Gas-surface scattering with multiple collisions in the physisorption potential well

The problem of gas-surface collisions is developed in terms of a theoretical formalism that allows calculations of multiple collisions of particles trapped in the physisorption well. The calculation uses classical dynamics for describing the scattering. Multiple collisions in the well are treated with an iterative process that can be followed to very high order numbers until all trapped particles are desorbed. Example calculations are carried out for scattering in a one-dimensional potential. Two different initial gas distributions are considered, a monoenergetic incident beam and an equilibrium gas appropriate for calculating the energy accommodation coefficient. Each part of the scattered distribution, the directly scattered fraction, the desorbed fraction and the trapped fraction, can be examined separately.

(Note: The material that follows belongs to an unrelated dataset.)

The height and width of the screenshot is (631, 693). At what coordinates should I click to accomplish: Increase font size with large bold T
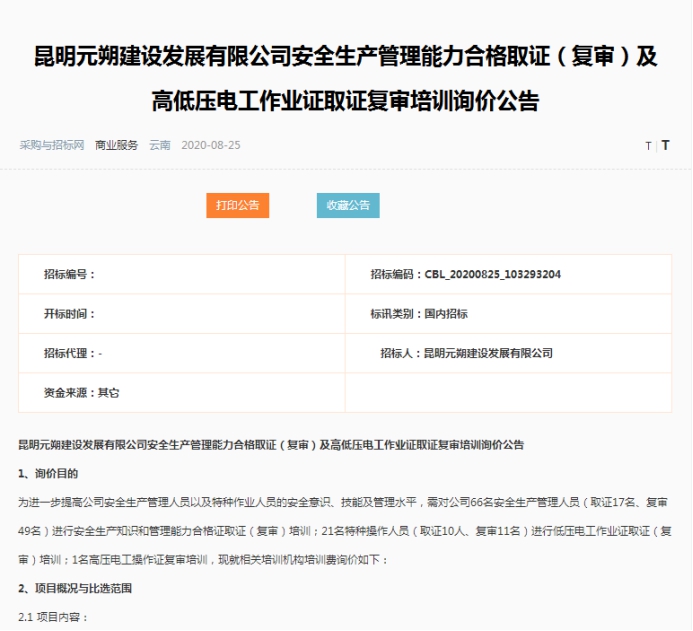point(665,145)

The desorbed distribution is often found to deviate significantly from an equilibrium state. This behavior is contrary to long-standing hypotheses in which it is assumed that the trapped-desorbed fraction escapes the surface in an equilibrium distribution at the surface temperature. The energy distribution of the trapped fraction is examined and from it desorption times are calculated. The formalism is used to calculate the equilibrium energy accommodation coefficient, including contributions of desorbing particles. It is found that the effective energy accommodation coefficient of that fraction of the incident beam that is initially trapped and then subsequently desorbed may be less than unity.